Association for the Study of Modern Italy
- Founded: 1982
- Founder: Christopher Seton-Watson
- Type: Non-profit
- Location: United Kingdom,;
- Website: asmi.org.uk

= Association for the Study of Modern Italy =

Professional historical society in the United Kingdom

The Association for the Study of Modern Italy (ASMI) is a professional society in the United Kingdom for historians, political scientists, geographers, art historians, economists, and specialists in cultural, film and media studies working on 19th- 20th- and 21st-century Italy. It was founded in 1982 by Christopher Seton-Watson, a historian of liberal Italy, and each year hosts a number of events including lectures, a postgraduate summer school and an international two-day conference. It also sponsors prizes and a variety of academic programmes and initiatives around the world devoted to the study of modern Italy. The themes of its annual conference have ranged from topics as diverse as migration, colonialism and law and order, to emotions, regionalism, the Italian crisis and war. It welcomes members of all countries.

==Modern Italy==

Modern Italy is the journal of the Association. It is one of the leading journals of Italian Studies and it publishes peer-reviewed academic articles across a broad range of disciplines.
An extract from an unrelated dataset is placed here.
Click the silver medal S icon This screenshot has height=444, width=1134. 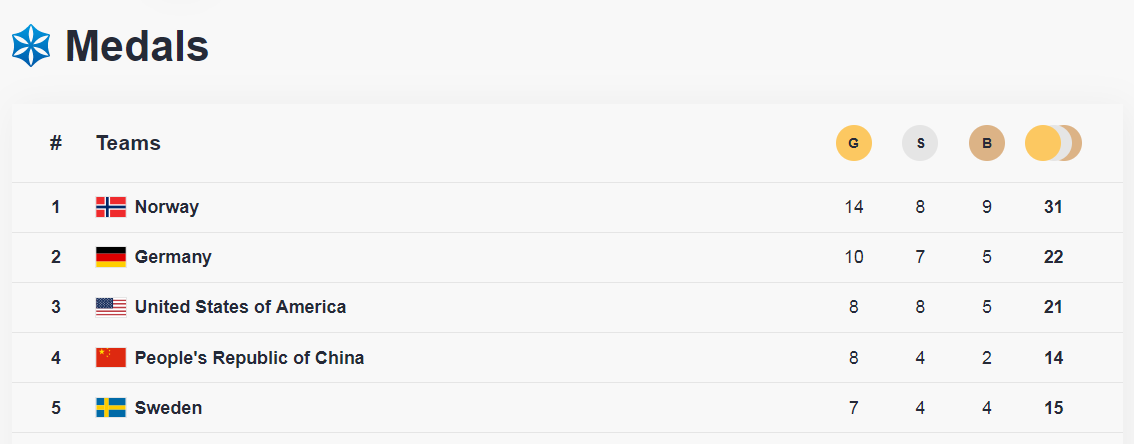pos(920,143)
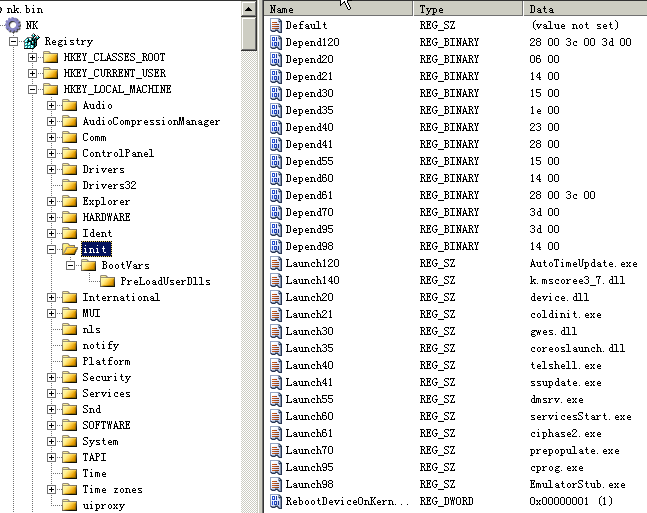The image size is (647, 513).
Task: Select the Time zones key
Action: (x=112, y=490)
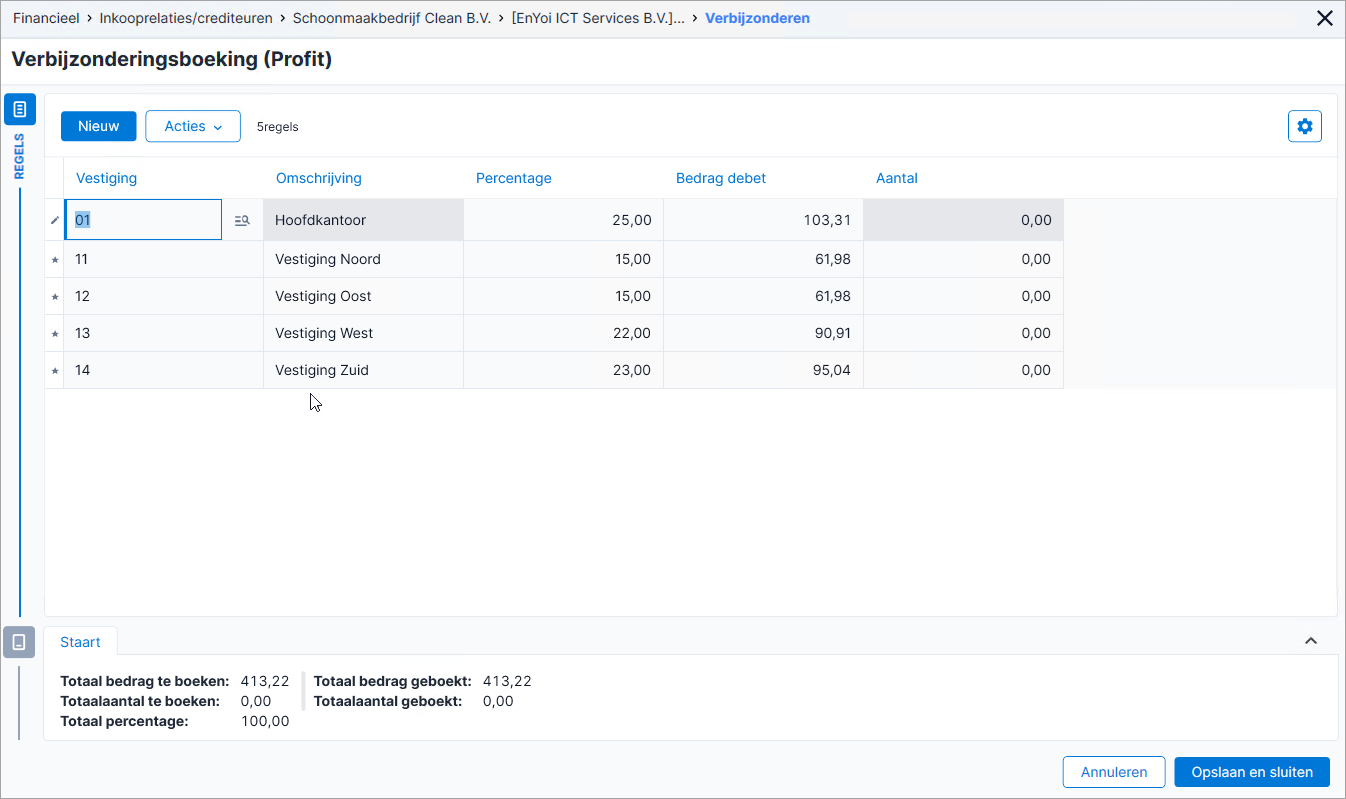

Modern Italy, which is currently published by Cambridge University Press, is issued four times a year.

==Organisation==
The association has an elected executive committee, with a chair, secretary, and treasurer. Previous chairs have included Denis Mack Smith, John Pollard, Russell King, David Forgacs, Perry Willson, Stephen Gundle, Christopher Duggan and Lucy Riall. The current chair is Professor Philip Cooke.